A monopolist is an individual, group, or company that controls all of the market for a particular good or service. A monopolist probably also believes in policies that favor monopolies since it gives them greater power. A monopolist has little incentive to improve their product because customers have no alternatives. Instead, their motivation is focused on protecting the monopoly.

Monopolists Explained

Monopolies exists when a monopolist becomes the only supplier of a particular product or service. This is different from a monopsony, which refers to a single entity's sole power to purchase a good or service. It is also different from an oligopoly, which consists of a few sellers dominating a market. 

The hallmark of a monopoly is a lack of economic competition to produce the good or service, a lack of viable substitute goods, and the possibility of a high monopoly price well above the seller's marginal cost that leads to excessive profit.  

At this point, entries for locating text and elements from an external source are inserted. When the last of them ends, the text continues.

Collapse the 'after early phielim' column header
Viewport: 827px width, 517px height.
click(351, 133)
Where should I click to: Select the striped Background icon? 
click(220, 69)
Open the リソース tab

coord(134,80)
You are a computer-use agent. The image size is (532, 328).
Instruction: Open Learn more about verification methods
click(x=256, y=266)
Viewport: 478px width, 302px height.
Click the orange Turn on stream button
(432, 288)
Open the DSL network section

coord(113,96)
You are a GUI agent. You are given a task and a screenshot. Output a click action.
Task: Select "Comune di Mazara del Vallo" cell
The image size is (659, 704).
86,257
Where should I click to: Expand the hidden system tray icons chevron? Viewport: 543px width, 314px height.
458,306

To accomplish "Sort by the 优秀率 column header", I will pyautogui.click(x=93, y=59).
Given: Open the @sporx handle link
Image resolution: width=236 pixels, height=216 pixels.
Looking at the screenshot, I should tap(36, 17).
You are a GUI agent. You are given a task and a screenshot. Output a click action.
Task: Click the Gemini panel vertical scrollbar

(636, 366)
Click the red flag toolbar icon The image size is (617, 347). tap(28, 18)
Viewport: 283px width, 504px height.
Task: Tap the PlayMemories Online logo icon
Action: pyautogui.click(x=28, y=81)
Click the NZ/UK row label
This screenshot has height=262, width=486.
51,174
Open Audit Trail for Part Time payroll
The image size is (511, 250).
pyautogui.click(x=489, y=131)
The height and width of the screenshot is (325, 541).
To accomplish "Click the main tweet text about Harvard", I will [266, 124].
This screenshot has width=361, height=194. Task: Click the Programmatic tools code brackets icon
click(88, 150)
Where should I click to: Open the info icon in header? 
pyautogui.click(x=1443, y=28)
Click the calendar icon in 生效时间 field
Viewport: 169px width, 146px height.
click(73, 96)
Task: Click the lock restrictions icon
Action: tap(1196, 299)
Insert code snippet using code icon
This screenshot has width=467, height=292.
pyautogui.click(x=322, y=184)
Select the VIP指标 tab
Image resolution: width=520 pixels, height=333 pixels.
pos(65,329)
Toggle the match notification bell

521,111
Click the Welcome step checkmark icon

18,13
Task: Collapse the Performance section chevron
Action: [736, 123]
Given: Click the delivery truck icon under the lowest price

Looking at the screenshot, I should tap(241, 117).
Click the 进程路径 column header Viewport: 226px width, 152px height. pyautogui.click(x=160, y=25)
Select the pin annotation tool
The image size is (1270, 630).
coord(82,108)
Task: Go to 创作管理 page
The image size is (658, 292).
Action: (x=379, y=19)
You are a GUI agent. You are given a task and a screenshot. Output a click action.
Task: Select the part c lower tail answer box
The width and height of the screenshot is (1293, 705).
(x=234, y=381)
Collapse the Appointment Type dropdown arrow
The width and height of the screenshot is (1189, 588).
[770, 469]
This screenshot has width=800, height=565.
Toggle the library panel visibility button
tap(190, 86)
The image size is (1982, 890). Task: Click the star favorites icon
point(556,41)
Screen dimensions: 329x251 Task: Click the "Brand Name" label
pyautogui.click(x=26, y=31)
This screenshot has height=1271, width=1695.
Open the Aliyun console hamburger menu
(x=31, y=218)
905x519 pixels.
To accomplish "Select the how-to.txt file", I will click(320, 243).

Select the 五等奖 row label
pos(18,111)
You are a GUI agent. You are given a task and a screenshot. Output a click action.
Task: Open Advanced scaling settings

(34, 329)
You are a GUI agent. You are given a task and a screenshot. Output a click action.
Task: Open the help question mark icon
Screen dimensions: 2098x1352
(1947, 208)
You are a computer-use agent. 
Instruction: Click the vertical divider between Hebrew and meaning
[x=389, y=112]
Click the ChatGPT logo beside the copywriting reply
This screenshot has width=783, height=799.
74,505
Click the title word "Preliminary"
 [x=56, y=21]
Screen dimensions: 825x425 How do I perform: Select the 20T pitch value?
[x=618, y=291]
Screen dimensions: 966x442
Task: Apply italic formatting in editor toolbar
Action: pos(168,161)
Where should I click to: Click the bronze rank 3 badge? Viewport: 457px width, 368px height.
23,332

In economics, a monopoly is a single seller. However, according to the law, a monopoly only needs to be a business entity that has significant market power – enough power to charge overly high prices. Although monopolies may be big businesses, size is not a required characteristic of a monopoly. A small business may still have the power to raise prices in a small industry. Monopolies can be established by a government, form organically, or form by the merger of formerly independent companies or organizations.

In many jurisdictions, such as the United States, there are laws restricting monopolies. Being the sole or dominant player in a market is often not illegal in itself. However, certain categories of monopolistic behavior can be considered abusive in a free market, and such activities will often attract the monopoly label and legal sanctions to go with it. A government-granted monopoly or legal monopoly, by contrast, is sanctioned by the state, often to provide an incentive to invest in a risky venture or enrich a domestic interest group. Patents, copyrights, and trademarks are sometimes used as examples of government-granted monopolies. A government may also reserve a venture for itself and form a government monopoly.

Characteristics of a True Monopolist

  • The primary concern of a monopolist is to maximize profits at all costs.
  • A monopolist will have the power to arbitrarily decide the price of the good or product to be sold. Usually, this decision is made in such a way that keeps prices as high as possible while satisfying demand.
  • Other sellers are unable to go into business within the territory of a monopolist.
  • In a monopoly, the whole market is being served by a single company, and for practical purposes, the company is the same as the industry.